Tarefa - Extraia, sem nenhuma alteração, o trecho do texto sobre incineração de resíduos, abaixo, que começa nas palavras "Na secção mitos" e vai até "queima dos resíduos.", inclusive.

Faltou a quem fez a entrevista matar o terceiro coelho com a mesma cajadada que seria a consulta prévia ao informe disponível e facilmente encontrado na internet titulado ‘Recursos em chamas’, produzido em 2004 pelo movimento Aliança Global para Alternativas à Incineração (sigla Gaia, em inglês). Segundo o Gaia, a incineração tem um custo econômico implícito altamente desfavorável, o que por si só inviabiliza seu uso. Em países em vias de desenvolvimento, caso do Brasil, a insuficiência econômica da planta de incineração devido à debilidade dos sistemas de coleta e transporte de resíduos faz com que os custos de operacionalização da planta incineradora sejam remetidos diretamente aos contribuintes, na forma de taxa direta de lixo. Neste sentido, o terceiro coelho morreria se o entrevistador perguntasse ao entrevistado se o ‘benefício’ econômico da geração de energia através incineração compensa o gasto do contribuinte por manter o sistema funcionando.

Na secção mitos e verdades sobre a incineração, o mesmo informe Gaia indica que por mais que os atuais métodos de incineração sejam considerados ‘seguros’ ambientalmente, a menor quantidade de gases que a incineração expele resulta em grande contaminação ambiental devido à toxicidade e diversidade dos gases expelidos. A incineração representa ainda uma ameaça aos lençóis freáticos devido à disposição final das cinzas do processo de queima dos resíduos.

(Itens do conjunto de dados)
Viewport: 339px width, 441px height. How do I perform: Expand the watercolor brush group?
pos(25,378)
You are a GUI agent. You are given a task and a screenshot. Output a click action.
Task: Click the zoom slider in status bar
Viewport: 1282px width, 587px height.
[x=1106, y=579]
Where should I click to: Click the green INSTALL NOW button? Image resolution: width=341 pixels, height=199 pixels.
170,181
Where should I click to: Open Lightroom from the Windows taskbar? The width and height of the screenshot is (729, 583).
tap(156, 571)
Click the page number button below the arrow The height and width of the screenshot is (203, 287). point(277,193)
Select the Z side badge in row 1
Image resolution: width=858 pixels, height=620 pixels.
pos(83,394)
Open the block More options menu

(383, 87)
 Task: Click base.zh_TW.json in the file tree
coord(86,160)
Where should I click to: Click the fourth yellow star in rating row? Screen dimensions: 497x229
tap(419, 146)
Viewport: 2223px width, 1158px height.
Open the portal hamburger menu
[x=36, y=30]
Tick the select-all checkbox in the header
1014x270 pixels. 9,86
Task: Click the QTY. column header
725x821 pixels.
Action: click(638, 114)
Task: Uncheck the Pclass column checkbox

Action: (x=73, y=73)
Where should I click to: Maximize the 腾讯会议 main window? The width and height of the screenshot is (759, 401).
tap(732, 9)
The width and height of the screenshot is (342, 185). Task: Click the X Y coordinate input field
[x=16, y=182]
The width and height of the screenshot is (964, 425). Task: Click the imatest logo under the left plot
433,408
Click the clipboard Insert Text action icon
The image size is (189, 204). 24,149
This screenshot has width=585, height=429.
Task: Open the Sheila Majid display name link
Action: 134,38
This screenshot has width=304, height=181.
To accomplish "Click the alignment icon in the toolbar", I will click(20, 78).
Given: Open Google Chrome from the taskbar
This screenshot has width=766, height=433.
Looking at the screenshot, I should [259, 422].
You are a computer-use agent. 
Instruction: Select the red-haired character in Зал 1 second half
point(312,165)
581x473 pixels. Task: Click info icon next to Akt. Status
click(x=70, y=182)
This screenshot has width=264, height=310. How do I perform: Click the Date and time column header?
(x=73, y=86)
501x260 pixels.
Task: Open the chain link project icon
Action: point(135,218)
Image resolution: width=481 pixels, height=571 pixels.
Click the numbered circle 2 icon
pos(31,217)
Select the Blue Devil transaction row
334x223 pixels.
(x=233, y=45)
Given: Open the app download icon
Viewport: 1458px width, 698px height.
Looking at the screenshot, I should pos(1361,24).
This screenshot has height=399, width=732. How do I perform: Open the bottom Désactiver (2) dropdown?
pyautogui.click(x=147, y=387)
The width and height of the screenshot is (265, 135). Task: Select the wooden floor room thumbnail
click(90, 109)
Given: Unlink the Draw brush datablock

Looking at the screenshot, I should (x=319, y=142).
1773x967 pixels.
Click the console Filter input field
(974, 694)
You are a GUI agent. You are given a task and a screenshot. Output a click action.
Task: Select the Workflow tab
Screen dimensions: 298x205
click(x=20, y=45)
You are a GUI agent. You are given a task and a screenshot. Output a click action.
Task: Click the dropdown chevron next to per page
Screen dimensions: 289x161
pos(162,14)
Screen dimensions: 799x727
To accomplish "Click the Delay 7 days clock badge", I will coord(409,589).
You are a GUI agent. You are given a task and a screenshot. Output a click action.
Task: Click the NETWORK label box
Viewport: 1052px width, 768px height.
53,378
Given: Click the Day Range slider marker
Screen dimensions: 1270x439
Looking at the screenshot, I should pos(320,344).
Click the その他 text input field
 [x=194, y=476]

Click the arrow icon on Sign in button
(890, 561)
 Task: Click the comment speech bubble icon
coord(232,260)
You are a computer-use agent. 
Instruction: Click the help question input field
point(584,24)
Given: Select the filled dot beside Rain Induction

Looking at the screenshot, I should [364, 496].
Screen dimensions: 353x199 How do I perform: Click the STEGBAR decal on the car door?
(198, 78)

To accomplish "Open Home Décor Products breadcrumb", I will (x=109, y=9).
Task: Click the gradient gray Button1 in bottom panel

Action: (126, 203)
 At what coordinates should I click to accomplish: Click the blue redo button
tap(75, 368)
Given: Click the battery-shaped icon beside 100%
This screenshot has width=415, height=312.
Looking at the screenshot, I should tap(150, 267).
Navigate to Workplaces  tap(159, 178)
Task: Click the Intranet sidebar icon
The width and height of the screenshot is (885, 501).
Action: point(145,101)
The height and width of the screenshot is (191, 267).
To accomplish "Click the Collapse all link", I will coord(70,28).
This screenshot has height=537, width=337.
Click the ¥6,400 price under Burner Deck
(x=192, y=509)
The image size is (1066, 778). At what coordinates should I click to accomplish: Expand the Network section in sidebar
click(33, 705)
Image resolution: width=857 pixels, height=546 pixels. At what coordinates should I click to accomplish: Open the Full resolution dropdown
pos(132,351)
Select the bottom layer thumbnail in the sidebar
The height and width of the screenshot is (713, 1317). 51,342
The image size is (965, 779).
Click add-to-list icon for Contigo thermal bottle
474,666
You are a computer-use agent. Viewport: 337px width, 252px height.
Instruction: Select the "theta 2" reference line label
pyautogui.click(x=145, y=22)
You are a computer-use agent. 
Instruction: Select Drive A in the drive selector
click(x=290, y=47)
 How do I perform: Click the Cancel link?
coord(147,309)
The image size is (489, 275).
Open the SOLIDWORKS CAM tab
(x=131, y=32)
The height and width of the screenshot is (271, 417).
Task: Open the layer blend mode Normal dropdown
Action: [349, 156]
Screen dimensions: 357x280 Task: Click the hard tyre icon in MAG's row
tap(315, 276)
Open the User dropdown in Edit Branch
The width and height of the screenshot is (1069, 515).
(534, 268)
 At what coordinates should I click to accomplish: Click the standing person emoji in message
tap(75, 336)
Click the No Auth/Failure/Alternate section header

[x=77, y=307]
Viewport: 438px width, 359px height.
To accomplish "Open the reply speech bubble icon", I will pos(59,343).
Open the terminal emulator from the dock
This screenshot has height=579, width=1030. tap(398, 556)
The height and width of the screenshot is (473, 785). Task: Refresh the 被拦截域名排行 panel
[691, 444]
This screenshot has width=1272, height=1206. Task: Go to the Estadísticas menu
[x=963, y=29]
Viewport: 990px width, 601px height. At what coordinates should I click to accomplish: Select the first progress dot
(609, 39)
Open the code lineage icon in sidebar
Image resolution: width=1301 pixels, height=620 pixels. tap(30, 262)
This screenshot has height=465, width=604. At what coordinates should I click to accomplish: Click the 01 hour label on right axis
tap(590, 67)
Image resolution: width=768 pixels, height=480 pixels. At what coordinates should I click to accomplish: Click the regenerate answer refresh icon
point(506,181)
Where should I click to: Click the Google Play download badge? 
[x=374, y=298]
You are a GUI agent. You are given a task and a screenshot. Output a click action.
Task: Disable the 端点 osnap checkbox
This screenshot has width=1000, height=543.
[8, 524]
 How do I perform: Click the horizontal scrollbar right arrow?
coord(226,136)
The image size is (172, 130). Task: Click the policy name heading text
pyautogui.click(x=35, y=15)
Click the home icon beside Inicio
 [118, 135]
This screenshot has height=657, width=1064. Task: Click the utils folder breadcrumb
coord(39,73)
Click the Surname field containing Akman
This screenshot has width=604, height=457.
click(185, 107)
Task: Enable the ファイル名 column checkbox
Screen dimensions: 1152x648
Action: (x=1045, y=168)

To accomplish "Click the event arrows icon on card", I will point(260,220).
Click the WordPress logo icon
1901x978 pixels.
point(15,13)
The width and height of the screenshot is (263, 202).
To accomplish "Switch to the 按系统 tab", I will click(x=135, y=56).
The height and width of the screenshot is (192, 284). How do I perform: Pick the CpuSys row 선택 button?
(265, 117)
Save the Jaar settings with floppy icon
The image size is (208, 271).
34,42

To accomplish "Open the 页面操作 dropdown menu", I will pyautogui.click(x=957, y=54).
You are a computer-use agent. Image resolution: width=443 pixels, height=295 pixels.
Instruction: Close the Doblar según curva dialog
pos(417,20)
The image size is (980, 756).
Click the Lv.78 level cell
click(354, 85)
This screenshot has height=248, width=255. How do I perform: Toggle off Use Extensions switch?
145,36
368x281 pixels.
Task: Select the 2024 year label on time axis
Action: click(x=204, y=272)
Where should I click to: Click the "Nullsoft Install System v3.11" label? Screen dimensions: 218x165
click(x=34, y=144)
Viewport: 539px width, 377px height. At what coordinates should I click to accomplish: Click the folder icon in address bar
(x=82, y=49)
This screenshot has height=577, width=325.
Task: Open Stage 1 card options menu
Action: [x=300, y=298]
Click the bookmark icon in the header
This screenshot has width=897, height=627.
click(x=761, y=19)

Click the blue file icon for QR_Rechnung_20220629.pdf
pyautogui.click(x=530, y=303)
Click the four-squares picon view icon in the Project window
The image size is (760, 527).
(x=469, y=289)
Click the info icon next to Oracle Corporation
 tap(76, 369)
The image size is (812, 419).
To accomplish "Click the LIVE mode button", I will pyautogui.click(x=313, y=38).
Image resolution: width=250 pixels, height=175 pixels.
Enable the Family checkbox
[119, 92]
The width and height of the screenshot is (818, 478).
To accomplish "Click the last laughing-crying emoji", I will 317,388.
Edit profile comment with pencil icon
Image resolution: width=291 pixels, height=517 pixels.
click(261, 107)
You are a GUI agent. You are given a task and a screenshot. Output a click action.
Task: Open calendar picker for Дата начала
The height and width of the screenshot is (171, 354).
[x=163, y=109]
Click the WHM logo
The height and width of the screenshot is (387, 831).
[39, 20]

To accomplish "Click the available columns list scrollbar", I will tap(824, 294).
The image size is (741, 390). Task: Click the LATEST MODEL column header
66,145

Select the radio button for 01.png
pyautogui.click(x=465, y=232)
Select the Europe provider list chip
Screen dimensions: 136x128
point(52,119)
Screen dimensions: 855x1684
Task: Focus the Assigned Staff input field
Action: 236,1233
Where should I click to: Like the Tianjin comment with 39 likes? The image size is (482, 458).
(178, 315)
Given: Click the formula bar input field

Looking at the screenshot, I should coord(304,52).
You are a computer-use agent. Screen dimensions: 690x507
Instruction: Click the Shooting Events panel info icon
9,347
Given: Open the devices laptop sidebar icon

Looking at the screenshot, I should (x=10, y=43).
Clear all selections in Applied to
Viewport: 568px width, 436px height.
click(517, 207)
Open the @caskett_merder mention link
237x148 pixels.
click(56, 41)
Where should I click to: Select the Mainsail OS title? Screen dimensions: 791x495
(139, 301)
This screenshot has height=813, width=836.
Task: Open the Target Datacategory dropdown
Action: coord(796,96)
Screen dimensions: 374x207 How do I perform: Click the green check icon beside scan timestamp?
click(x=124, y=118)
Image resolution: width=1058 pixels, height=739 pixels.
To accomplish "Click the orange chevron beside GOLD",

Resposta -
Na secção mitos e verdades sobre a incineração, o mesmo informe Gaia indica que por mais que os atuais métodos de incineração sejam considerados ‘seguros’ ambientalmente, a menor quantidade de gases que a incineração expele resulta em grande contaminação ambiental devido à toxicidade e diversidade dos gases expelidos. A incineração representa ainda uma ameaça aos lençóis freáticos devido à disposição final das cinzas do processo de queima dos resíduos.